“Apart from the soul, the brewing of tea is the only thing that sets us apart from the great apes.”
― Alan Bradley, The Sweetness at the Bottom of the Pie
From the review at Amazon...
It's the beginning of a lazy summer in 1950 at the sleepy English village of Bishop's Lacey. Up at the great house of Buckshaw, aspiring chemist Flavia de Luce passes the time tinkering in the laboratory she's inherited from her deceased mother and an eccentric great uncle. When Flavia discovers a murdered stranger in the cucumber patch outside her bedroom window early one morning, she decides to leave aside her flasks and Bunsen burners to solve the crime herself, much to the chagrin of the local authorities.
This was a fun mystery to read. After reading two very bleak books about the horror of life in Germany during and after World War II, I was ready for something lighter and less serious. This book was actually set at about the same time period, and does reflect some of the hardships of post-War Britain, but it is not nearly so grim.
The book did not interest me when it first came out. With a precocious 11-year-old as the detective, I thought it would be too cutesy. Plus, mysteries featuring amateur detectives are not my favorite type. But there are always exceptions. I ran into a review at Stainless Steel Droppings which convinced me I had to try the book. I found an inexpensive copy at the book sale a year ago, but only read it just recently.

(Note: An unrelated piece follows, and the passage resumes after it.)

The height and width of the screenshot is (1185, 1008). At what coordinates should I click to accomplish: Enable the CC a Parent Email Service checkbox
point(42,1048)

This book is my pick for the 2012 Crime Fiction Alphabet for the letter S.
This post is also my third for the R.eaders I.mbibing P.eril VII event. That event celebrates reading of books of mystery and suspense.
The setting was appealing. The story takes place in post World War II Britain, with the attendant scarcity of goods and families trying to make do with what is available. Set in an English village, this is the typical cozy with quirky characters and a kindly policeman. The only atypical element is Flavia de Luce, our charming protagonist. She lives in a decrepit old mansion with her father, her two sisters, and an old friend of her father’s, Dogger, who is now the gardener. Dogger and her father were both soldiers during the war, and Dogger came back with severe psychological problems.

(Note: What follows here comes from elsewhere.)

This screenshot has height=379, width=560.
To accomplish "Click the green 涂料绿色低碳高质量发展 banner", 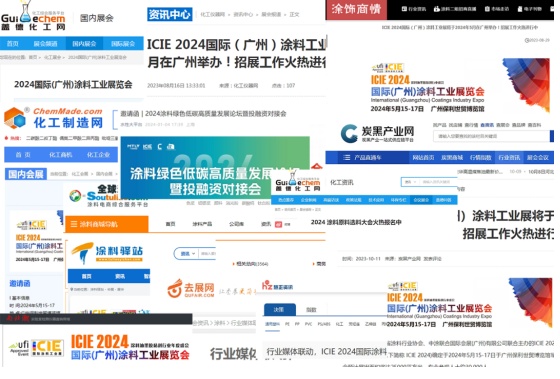I will 215,168.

Although the main character is very young, this is very definitely not a children’s or young adult book. It does have the cozy elements of little violence, no graphic killings, no explicit sex, and (mostly) clean language. It even reminds me a bit of the Harry Potter books. No magic or sorcery, but the same feel. Those books were written as young adult novels, although read by many adults. But in this novel, Flavia is the only child that has much of a role at all, and she interacts mainly with adults. And although there is some introspection on her lot in life, that is not a primary focus at all.
It is a bit unrealistic to have a murder solved by an 11-year-old child, but the author pulled it off to my satisfaction. The person who is inevitably suspected of the crime is her father, and naturally she wants to prove that he did not do it. And, being very intelligent, resourceful, and apparently fearless, she endeavors to do just that. Her relationship with the police inspector is charming. He plays a supportive role without seeming to be shown up by Flavia. Inspector Hewitt and Dogger are my favorite characters, after Flavia, of course.

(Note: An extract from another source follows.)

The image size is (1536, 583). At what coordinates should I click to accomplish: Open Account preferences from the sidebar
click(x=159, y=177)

It remains to be seen if the series can maintain my interest. The reason for Flavia’s involvement in this crime investigation is clear. In future books, will it be realistic for her to play a part in crime solving? I am quite willing to suspend disbelief, if the author can keep me interested in the story. I have a copy of the next book in the series, but that is partly because it has a skeleton on the cover.
Some quotes from this book:
I remembered a piece of sisterly advice, which Feely once gave Daffy and me:
"If ever you're accosted by a man," she'd said, "kick him in the Casanovas and run like blue blazes!"
Although it had sounded at the time like a useful bit of intelligence, the only problem was that I didn't know where the Casanovas were located.
I'd have to think of something else.
If there is a thing I truly despise, it is being addressed as "dearie." When I write my magnum opus, A Treatise Upon All Poison, and come to "Cyanide," I am going to put under "Uses" the phrase "Particularly efficacious in the cure of those who call one "Dearie."
There was no way out; not, at least, in this direction. I was like a hamster that had climbed to the top of the ladder in its cage and found there was nowhere to go but down. But surely hamsters knew in their hamster hearts that escape was futile; it was only we humans who were incapable of accepting our own helplessness.